## [Recorded information]
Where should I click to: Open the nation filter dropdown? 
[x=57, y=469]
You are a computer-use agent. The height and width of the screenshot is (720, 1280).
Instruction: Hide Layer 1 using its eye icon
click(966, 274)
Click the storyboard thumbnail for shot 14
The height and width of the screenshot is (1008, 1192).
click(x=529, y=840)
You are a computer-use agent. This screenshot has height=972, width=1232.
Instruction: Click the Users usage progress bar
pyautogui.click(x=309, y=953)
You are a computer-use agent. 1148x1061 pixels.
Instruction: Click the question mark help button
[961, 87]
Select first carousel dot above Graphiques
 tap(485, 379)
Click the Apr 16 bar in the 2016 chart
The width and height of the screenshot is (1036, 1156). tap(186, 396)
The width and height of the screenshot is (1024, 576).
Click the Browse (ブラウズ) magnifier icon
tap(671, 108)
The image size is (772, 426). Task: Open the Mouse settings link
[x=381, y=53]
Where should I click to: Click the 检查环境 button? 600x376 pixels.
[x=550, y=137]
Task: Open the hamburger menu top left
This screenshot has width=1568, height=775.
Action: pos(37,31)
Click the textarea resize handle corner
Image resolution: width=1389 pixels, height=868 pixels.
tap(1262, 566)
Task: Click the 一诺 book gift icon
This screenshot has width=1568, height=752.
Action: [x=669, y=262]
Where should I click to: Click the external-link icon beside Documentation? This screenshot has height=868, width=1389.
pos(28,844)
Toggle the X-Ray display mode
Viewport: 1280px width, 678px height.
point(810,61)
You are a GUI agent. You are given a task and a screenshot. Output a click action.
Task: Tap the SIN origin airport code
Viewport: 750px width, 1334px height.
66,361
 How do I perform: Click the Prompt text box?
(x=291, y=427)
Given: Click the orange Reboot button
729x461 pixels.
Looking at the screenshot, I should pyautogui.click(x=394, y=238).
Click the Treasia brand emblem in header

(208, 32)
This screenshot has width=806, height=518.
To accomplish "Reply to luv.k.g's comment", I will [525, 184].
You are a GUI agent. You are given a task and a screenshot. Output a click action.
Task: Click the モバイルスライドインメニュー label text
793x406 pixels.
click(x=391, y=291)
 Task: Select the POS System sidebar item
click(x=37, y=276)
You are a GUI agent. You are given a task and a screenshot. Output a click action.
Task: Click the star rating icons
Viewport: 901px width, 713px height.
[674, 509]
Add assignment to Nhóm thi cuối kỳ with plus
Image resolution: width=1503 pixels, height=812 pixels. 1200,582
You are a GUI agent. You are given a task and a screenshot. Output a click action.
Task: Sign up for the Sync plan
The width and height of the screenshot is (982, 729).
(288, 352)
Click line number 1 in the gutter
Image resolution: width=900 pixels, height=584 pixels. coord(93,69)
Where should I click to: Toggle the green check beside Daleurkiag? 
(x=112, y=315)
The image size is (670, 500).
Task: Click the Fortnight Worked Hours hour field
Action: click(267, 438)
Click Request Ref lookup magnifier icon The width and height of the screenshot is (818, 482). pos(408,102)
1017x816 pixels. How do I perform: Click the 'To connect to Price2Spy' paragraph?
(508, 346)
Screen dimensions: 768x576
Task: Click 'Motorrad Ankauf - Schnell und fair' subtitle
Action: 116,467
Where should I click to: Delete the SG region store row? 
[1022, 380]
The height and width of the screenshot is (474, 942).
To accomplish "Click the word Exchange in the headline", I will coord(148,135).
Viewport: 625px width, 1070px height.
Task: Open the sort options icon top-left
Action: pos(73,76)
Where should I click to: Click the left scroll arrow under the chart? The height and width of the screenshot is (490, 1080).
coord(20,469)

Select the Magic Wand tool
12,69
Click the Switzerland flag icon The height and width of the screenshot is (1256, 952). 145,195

## [Task prompt]
Return every line of the records that contains the string "pixels".

## [Complete output]
You are a computer-use agent. 1148x1061 pixels.
Where should I click to: Click the 检查环境 button? 600x376 pixels.
Image resolution: width=1389 pixels, height=868 pixels.
729x461 pixels.
793x406 pixels.
Image resolution: width=1503 pixels, height=812 pixels. 1200,582
Image resolution: width=900 pixels, height=584 pixels. coord(93,69)
1017x816 pixels. How do I perform: Click the 'To connect to Price2Spy' paragraph?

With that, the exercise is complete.